━━━ Extract to read

# Matthews Heli-m vs Hoyt Vector 32



## zprolltide02 (Aug 1, 2010)

vector all the way


----------



## Hester0305 (Mar 21, 2010)

I have owned about 4 Hoyts and 3 Mathews bows. I haven't shot the Helium but I think the Hoyt Vector 32 is the best Hoyt I've had so far. I really love the RKT Cam I think it is the best cam Hoyt has made in a while. I haven't had any issues with my bow at all and I think Hoyt has started putting better strings and cables on their bows also. Good Luck with your decision.


----------



## chrishall1971 (Aug 1, 2012)

hello, new mwmber here.. i just got the Heli-M and love it!! i had the outback previously and have never shot the hoyt, but hey stick with what you know.. i can say that the the Heli-M is whisper quiet,super light and the smoothest draw i have ever expierenced. its a 70 lb draw that really feels like a 60! unreal!! i havent shot a bow in a year, picked this one up today and after dialing in the sites at 30 yards im dinging 3-4 inch groups.


----------



## RutCrazy (Jan 1, 2010)

love my Heli-m,,shot just abou every bow brand out there and this one fit the best,, its a Mathews so set it and forget it, dont have to worry about timing issues or anythimg like that. its light, quiet and dead in the hand, and best of all pulls and holds like a dream. love mine so much i retired my Apex for a target bow and shot my Heli-m for target season and shot some of my best scores yet.shoot them both and see what fits you the best, but i gaurantee you won't be unhappy with the Mathews.


----------



## Bert Colwell (Jun 25, 2005)

Shot both bows extensively. Both are great bows, but the Hoyt draws smoother and is quieter. The Hoyt also has less hand shock. I like the wall on the Heli-m better, as it just felt more solid to me. If I had to choose between these 2 bows, I would have to go with the Hoyt. Just my 2 cents!


----------



## The Sergeant (Jul 24, 2012)

I'd have to agree with Bert. The Vector has much less hand shock. Now I'm not saying the Heli M is loud, or feels like a truck hitting a metal fence, but the Vector is nearly dead in the hand where as I did notice some shock in the Mathews. They both draw great and it would pretty pretty much a toss up between which draw cycle I preferred. ITs at full draw that I was sold though. Hoyt's Patented balance is something you have to try to believe. At full draw I have never felt a more stable , and steady bow, and thats why I have one on lawaway right now ! :tongue:


----------



## NewDraw (Nov 20, 2009)

Well went to the local shop yesterday and shot the Heli-m and the Z7 Extreme in 70lbs. I will say both are good bows but the lack of weight in the heli-m to absorb some of the shock made like the Z7 extreme more. The shop was currently out of the Vector 32 in 70lbs so I have to wait till their order comes in, so I can compare the Z7 extreme with the Vector 32.


----------



## full moon (Feb 10, 2004)

Hoyt Vector how much valley?


----------



## SecurityGuy (May 27, 2012)

━━━━━━
━━━ Data shown

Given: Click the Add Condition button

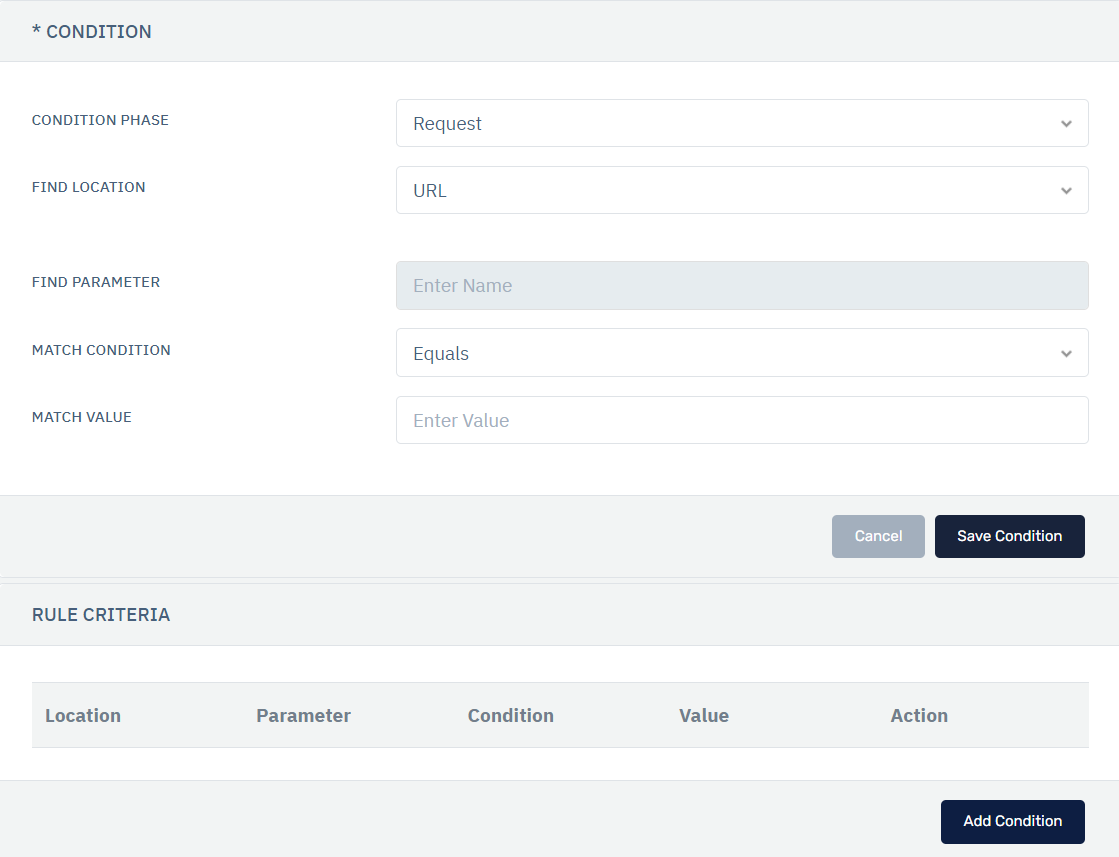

━━━━━━
━━━ Data shown

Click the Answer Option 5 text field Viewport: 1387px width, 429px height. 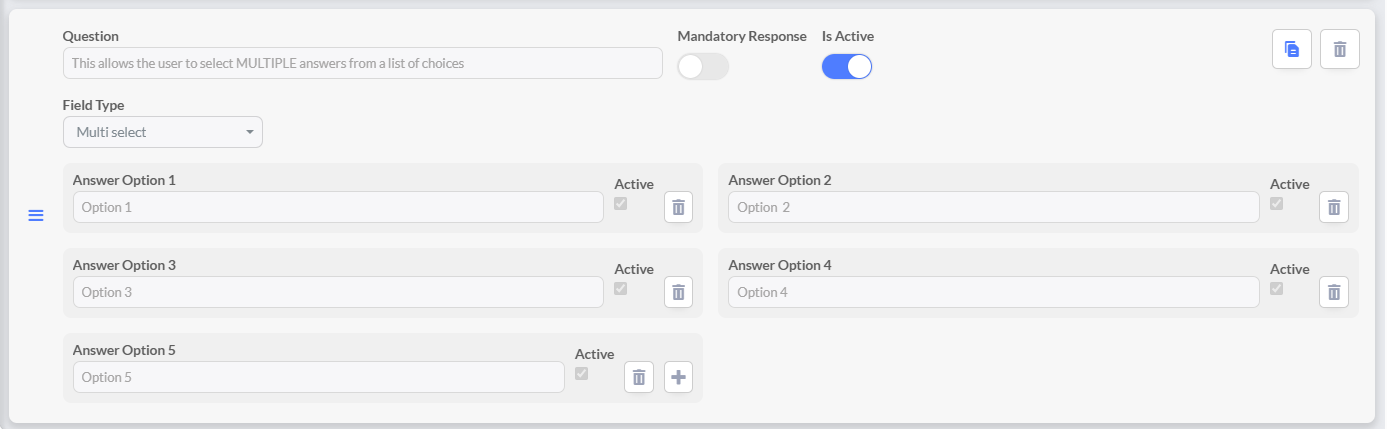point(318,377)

━━━━━━

**Problem to work on**: In the forum thread comparing the Heli-m and the Vector 32, which cam does Hester0305 call the best Hoyt has made in a while?

**Solution below**: The RKT Cam.